Doctors not prescribing meds that help MS patients

By David Douglas Thursday, Apr. 26, 2007; 1:27 PM

NEW YORK (Reuters Health) - Treatment with immune-modulating drugs can benefit people with multiple sclerosis, or MS, but a study of physicians' prescribing patterns shows that most MS patients do get these medications.

This is particularly true of those being treated by family physicians, according to the study in the online journal Biomed Central--Medicine.

"Family physicians and internists should consult their neurology colleagues as soon as possible, if they are unsure of when and how to start immunomodulatory agents for their MS patients," Dr. Jagannadha R. Avasarala told Reuters Health.

Avasarala, with Kansas State Neurological Consultants, Wichita, and colleagues analyzed data on approximately 6.7 million clinic visits by MS patients between 1998 and 2004. Slightly more than half of the patients were seen by neurologists.
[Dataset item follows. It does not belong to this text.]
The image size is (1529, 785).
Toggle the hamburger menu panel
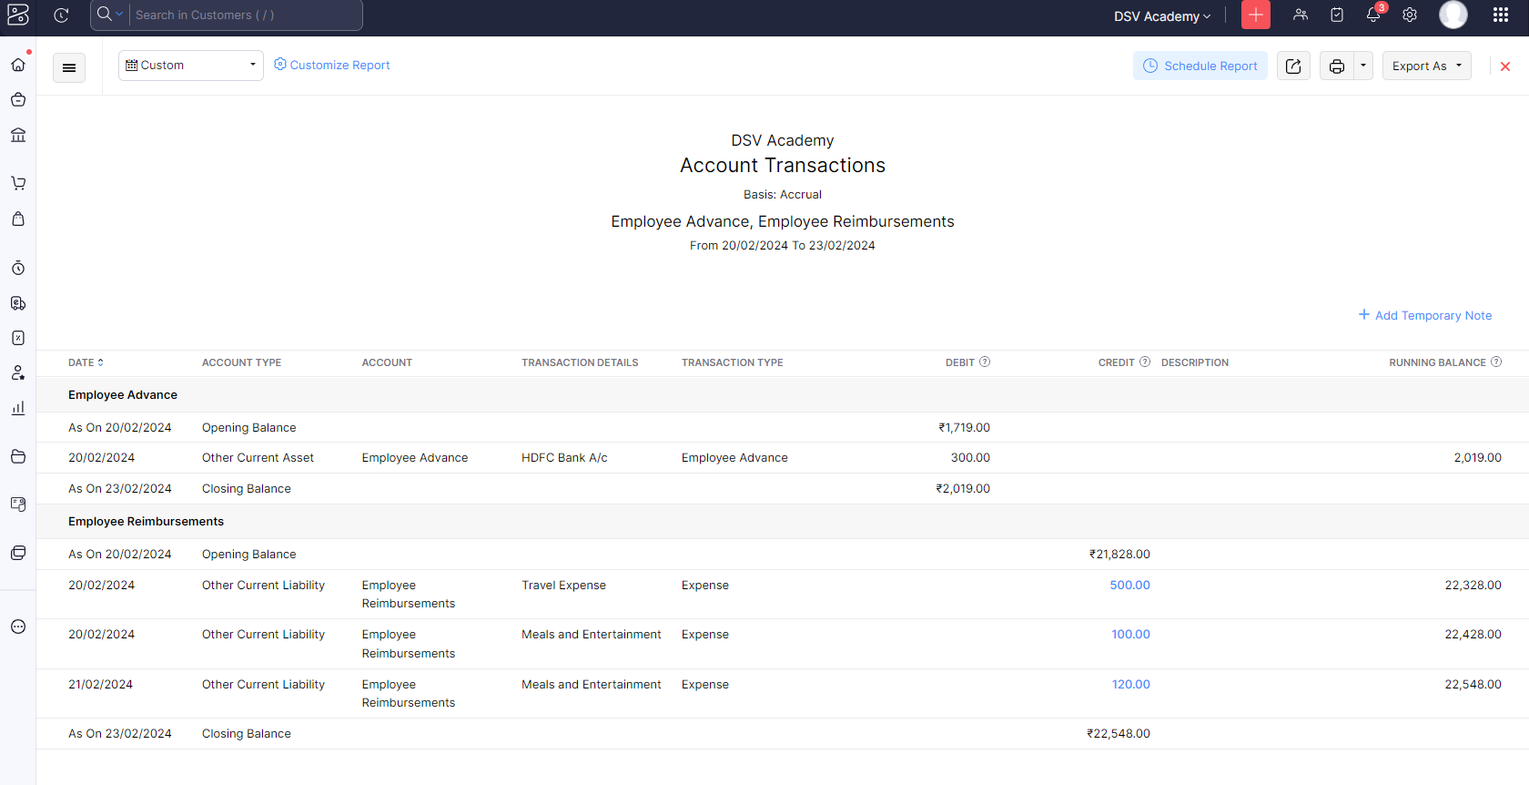point(69,67)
Six immune-modulating agents have been approved by the US Food and Drug Administration for treating MS. The first was Betaseron in 1993 and the most recent was Tysabri in 2006. Treatment with immunomodulatory agents, say the investigators, is thought to reduce relapses and slow progression of the disease.
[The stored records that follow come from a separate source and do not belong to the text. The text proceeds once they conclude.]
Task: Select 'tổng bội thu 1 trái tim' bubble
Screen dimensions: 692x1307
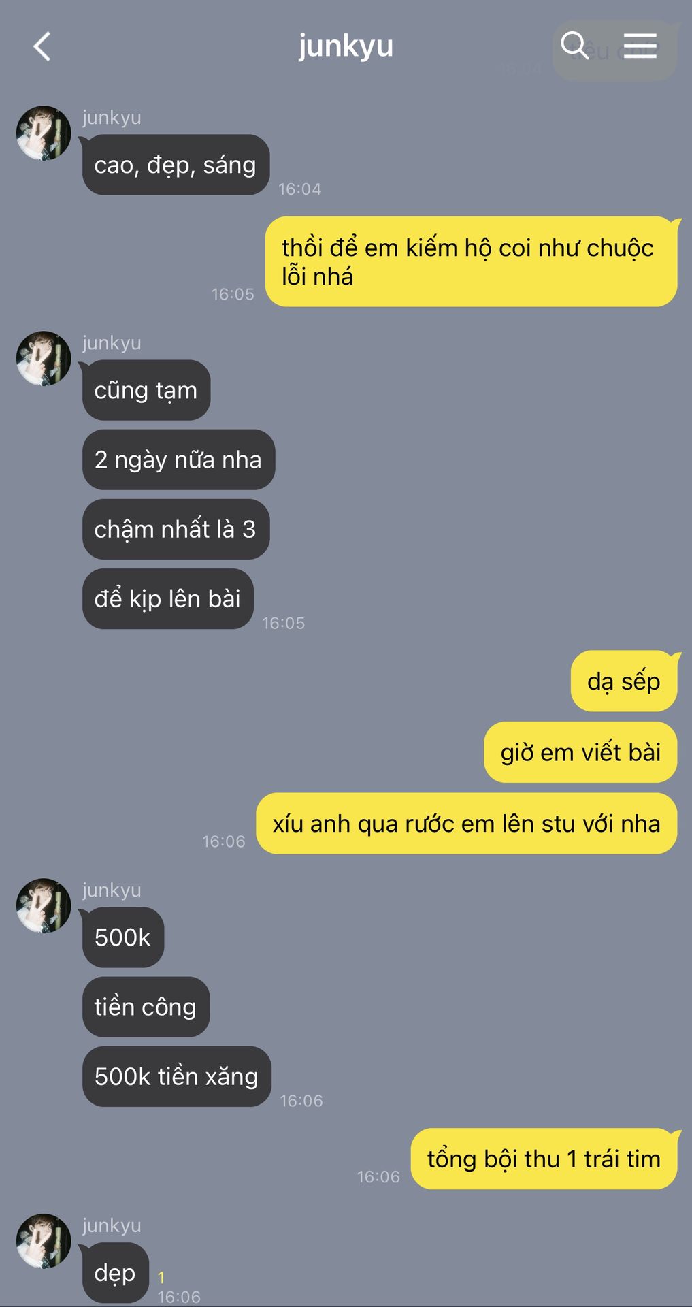Action: point(544,1159)
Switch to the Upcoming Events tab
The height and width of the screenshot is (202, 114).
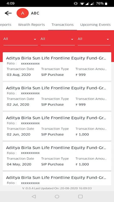point(96,25)
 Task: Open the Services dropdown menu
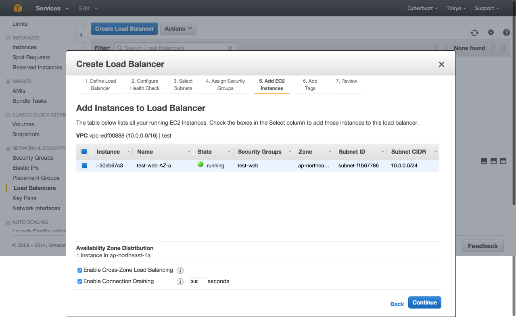coord(52,8)
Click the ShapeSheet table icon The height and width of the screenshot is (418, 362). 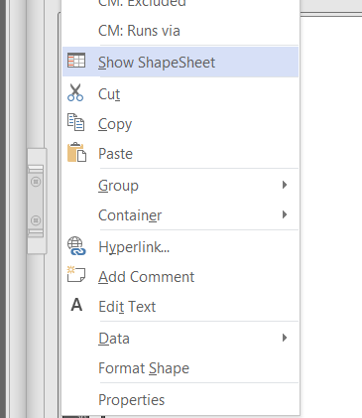(x=76, y=61)
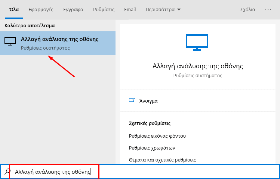This screenshot has width=280, height=179.
Task: Click the open-window icon beside Άνοιγμα
Action: click(x=132, y=100)
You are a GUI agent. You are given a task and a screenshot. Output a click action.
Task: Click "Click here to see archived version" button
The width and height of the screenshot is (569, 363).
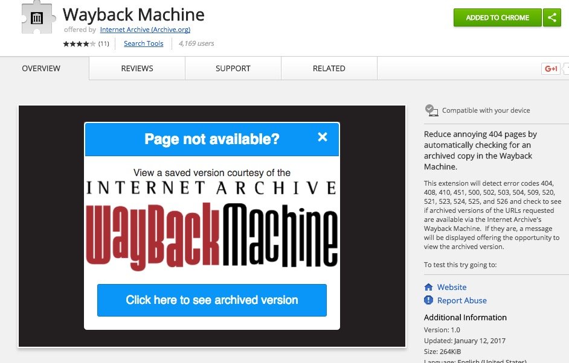pyautogui.click(x=211, y=300)
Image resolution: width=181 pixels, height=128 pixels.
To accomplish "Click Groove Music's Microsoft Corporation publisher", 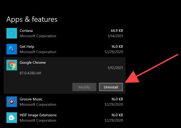I will (x=38, y=104).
However, about 62 percent of patients who saw a neurologist, and 92 percent seen by family practitioners and internists, were not taking immunomodulatory agents.

Co-researcher Dr. Cormac A. O'Donovan, of the Wake Forest University School of Medicine in Winton-Salem, North Carolina, said in a statement that they could not determine why these drugs were not being prescribed.

However, he noted that the higher prescribing rate by neurologists "probably reflects greater awareness of the drugs' availability and their use by specialists who more often treat patients with MS."